Mendoza of course learned by ship of De Soto’s appointment and of necessity had to assume that one of the new adelantado’s goals would be the Seven Cities. So now he had twin worries, Cortés in the west, De Soto in the east. But before considering the steps he took to checkmate them, it is well to look at De Soto’s adventure, for he is the one who, through sheer luck, had the head start.

The Odyssey of Cabeza de Vaca

NARVÁEZ EXPEDITION Santiago, Cuba {west Florida coast}: Narváez Expedition lands April 1526 Apalachee Aute: Expedition builds boats CABEZA DE VACA {Texas coast}: Expedition wrecks; Cabeza de Vaca continues overland Colorado River Pecos River Gila River Rio Sonora Corazones Culiacán: Cabeza de Vaca arrives 1536

Cabeza de Vaca and three companions, sole survivors of the ill-fated Narváez expedition (1527), were the first Europeans to cross the North American continent. They spent 8 years traveling 6,000 miles through the interior of Florida, Texas, New Mexico, Arizona, and northern Mexico. The journey itself was an incredible feat of human stamina and pluck. Equally remarkable is Cabeza de Vaca’s account of his adventure. La Relación, first published In 1542, revised Spanish conceptions about the size and nature of the continent north of Mexico. The book is also the first detailed description of native Americans. In his wanderings Cabeza de Vaca came to admire Indians, whom he came to see as fellow humans who could be won over only by kindness. His book—which can be considered the beginning of American literature—is a record of both a physical and a spiritual journey.

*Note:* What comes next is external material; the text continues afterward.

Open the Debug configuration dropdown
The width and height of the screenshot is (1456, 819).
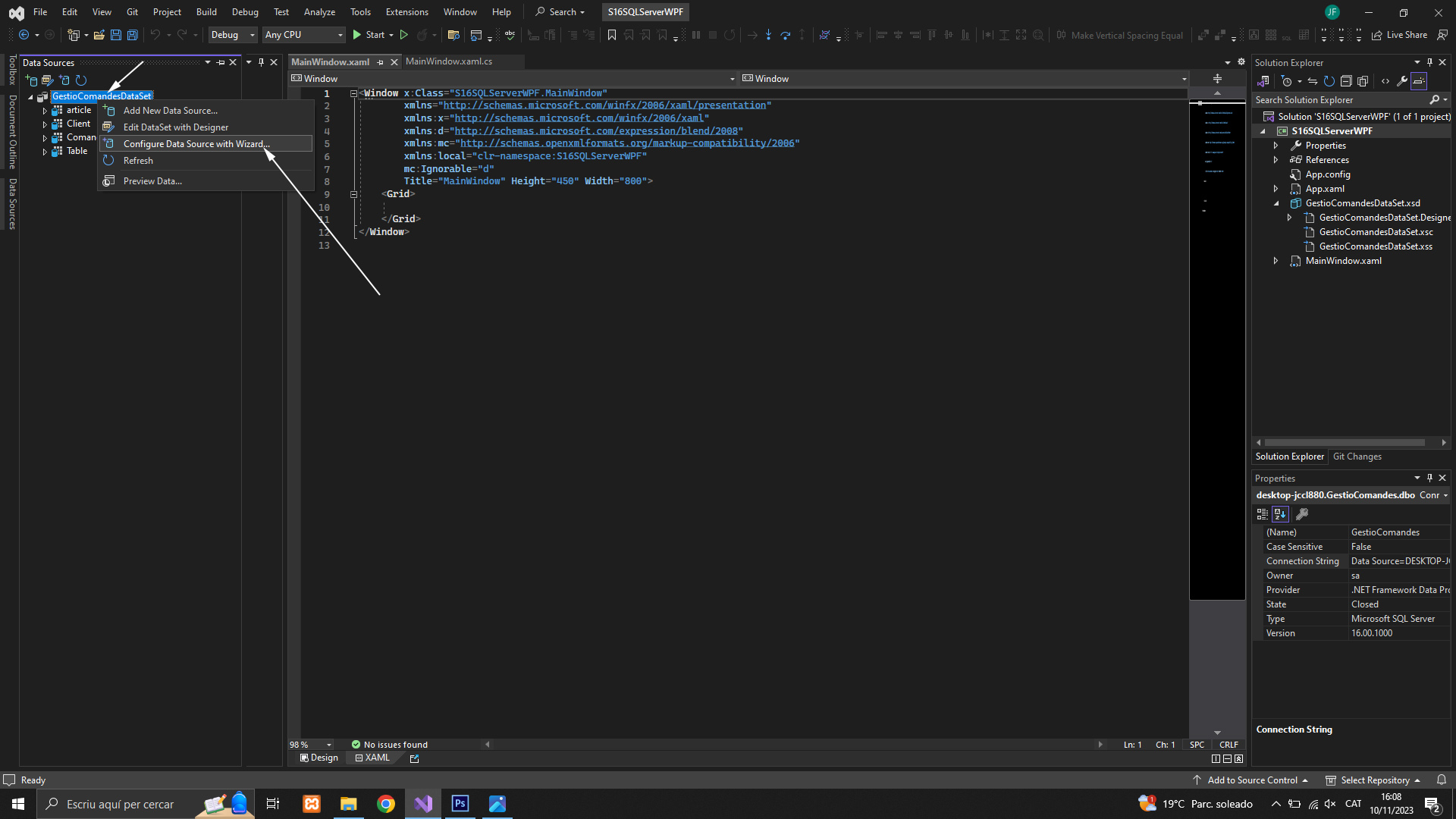232,35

Mangrove near De Soto National Memorial. Thickets of this plant once formed great barriers along the Florida shore.

Journey into Darkness

When Hernando de Soto returned to Spain from two decades of adventure in the New World, he must have seemed to those who encountered him, or even heard of him, the embodiment of what a conquistador should be. He carried his tall, hard, handsome body with the unmistakable air of triumph that comes from having won by his own efforts wealth, fame, and a noble bride—all before he was 35 years old. The exact date of his birth is unknown, but it may have coincided with the last year of the 15th century. His birthplace was in the austere province of Extremadura. His father was a Méndez, his mother a de Soto; his elder brother Juan followed the Spanish custom of using both names: Juan Méndez de Soto. Hernando, the second son, chose to be different. According to his biographer, Miguel Albornoz, he was his mother’s favorite. He therefore dropped Méndez from his name and became known to history only as De Soto—an appellation he carried far.

Another native of Extremadura and a neighbor of the De Soto family was Vasco Nuñez de Balboa, the fabled conqueror of Darién (Panama) and discoverer of the Pacific Ocean. Determined to emulate Balboa, who was still alive somewhere in the New World, young Hernando de Soto made his way, aged 14 or so, to Seville. There he found employment as a page in the household of the notorious schemer, 75-year-old Pedro Arias Dávila, better known as Pedrárias. When Pedrárias sailed to Central America in 1514 as a colonial administrator, De Soto went along.